▸ Task details
Return every line of the data exactly as it stands.
***
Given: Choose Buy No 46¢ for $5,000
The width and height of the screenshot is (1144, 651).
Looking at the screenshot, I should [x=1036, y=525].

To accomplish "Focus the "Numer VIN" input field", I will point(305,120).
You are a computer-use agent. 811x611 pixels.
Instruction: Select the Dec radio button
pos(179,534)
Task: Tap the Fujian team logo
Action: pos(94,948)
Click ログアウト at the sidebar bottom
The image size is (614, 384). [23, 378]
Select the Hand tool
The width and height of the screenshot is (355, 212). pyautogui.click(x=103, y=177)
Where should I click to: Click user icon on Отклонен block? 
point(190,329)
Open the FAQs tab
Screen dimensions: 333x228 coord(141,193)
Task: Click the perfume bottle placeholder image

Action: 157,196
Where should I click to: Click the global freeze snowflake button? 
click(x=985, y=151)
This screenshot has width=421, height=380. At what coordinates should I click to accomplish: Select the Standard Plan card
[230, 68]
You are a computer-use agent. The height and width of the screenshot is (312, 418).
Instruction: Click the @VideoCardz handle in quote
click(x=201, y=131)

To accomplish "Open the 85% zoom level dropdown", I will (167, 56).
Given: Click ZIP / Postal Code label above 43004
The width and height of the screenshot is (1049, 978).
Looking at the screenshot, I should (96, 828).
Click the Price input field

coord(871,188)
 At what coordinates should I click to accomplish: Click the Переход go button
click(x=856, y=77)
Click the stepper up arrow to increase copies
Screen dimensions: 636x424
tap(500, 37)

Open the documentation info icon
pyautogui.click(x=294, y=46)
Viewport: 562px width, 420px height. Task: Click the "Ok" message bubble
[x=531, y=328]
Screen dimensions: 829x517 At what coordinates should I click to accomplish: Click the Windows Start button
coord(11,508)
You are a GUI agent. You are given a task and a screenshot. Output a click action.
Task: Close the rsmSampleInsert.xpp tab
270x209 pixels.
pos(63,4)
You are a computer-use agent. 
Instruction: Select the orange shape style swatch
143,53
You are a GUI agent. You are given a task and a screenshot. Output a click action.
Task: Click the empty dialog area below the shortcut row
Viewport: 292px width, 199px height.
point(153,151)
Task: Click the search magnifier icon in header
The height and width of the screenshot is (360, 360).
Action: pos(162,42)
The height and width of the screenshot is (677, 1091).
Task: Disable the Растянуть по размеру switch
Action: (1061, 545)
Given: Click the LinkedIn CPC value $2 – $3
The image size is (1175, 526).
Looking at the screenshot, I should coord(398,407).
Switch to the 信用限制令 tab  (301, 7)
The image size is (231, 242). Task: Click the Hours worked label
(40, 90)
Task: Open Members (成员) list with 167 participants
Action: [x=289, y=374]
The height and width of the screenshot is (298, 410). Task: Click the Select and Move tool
***
▸ Your solution
Given: Choose Buy No 46¢ for $5,000
The width and height of the screenshot is (1144, 651).
Looking at the screenshot, I should [x=1036, y=525].

To accomplish "Focus the "Numer VIN" input field", I will point(305,120).
You are a computer-use agent. 811x611 pixels.
Instruction: Select the Dec radio button
pos(179,534)
Task: Tap the Fujian team logo
Action: pos(94,948)
Click ログアウト at the sidebar bottom
The image size is (614, 384). [23, 378]
Select the Hand tool
The width and height of the screenshot is (355, 212). pyautogui.click(x=103, y=177)
Where should I click to: Click user icon on Отклонен block? 
point(190,329)
Open the FAQs tab
Screen dimensions: 333x228 coord(141,193)
Task: Click the perfume bottle placeholder image

Action: 157,196
Where should I click to: Click the global freeze snowflake button? 
click(x=985, y=151)
This screenshot has width=421, height=380. At what coordinates should I click to accomplish: Select the Standard Plan card
[230, 68]
You are a computer-use agent. The height and width of the screenshot is (312, 418).
Instruction: Click the @VideoCardz handle in quote
click(x=201, y=131)

To accomplish "Open the 85% zoom level dropdown", I will (167, 56).
Given: Click ZIP / Postal Code label above 43004
The width and height of the screenshot is (1049, 978).
Looking at the screenshot, I should (96, 828).
Click the Price input field

coord(871,188)
 At what coordinates should I click to accomplish: Click the Переход go button
click(x=856, y=77)
Click the stepper up arrow to increase copies
Screen dimensions: 636x424
tap(500, 37)

Open the documentation info icon
pyautogui.click(x=294, y=46)
Viewport: 562px width, 420px height. Task: Click the "Ok" message bubble
[x=531, y=328]
Screen dimensions: 829x517 At what coordinates should I click to accomplish: Click the Windows Start button
coord(11,508)
You are a GUI agent. You are given a task and a screenshot. Output a click action.
Task: Close the rsmSampleInsert.xpp tab
270x209 pixels.
pos(63,4)
You are a computer-use agent. 
Instruction: Select the orange shape style swatch
143,53
You are a GUI agent. You are given a task and a screenshot. Output a click action.
Task: Click the empty dialog area below the shortcut row
Viewport: 292px width, 199px height.
point(153,151)
Task: Click the search magnifier icon in header
The height and width of the screenshot is (360, 360).
Action: pos(162,42)
The height and width of the screenshot is (677, 1091).
Task: Disable the Растянуть по размеру switch
Action: (1061, 545)
Given: Click the LinkedIn CPC value $2 – $3
The image size is (1175, 526).
Looking at the screenshot, I should coord(398,407).
Switch to the 信用限制令 tab  (301, 7)
The image size is (231, 242). Task: Click the Hours worked label
(40, 90)
Task: Open Members (成员) list with 167 participants
Action: [x=289, y=374]
The height and width of the screenshot is (298, 410). Task: Click the Select and Move tool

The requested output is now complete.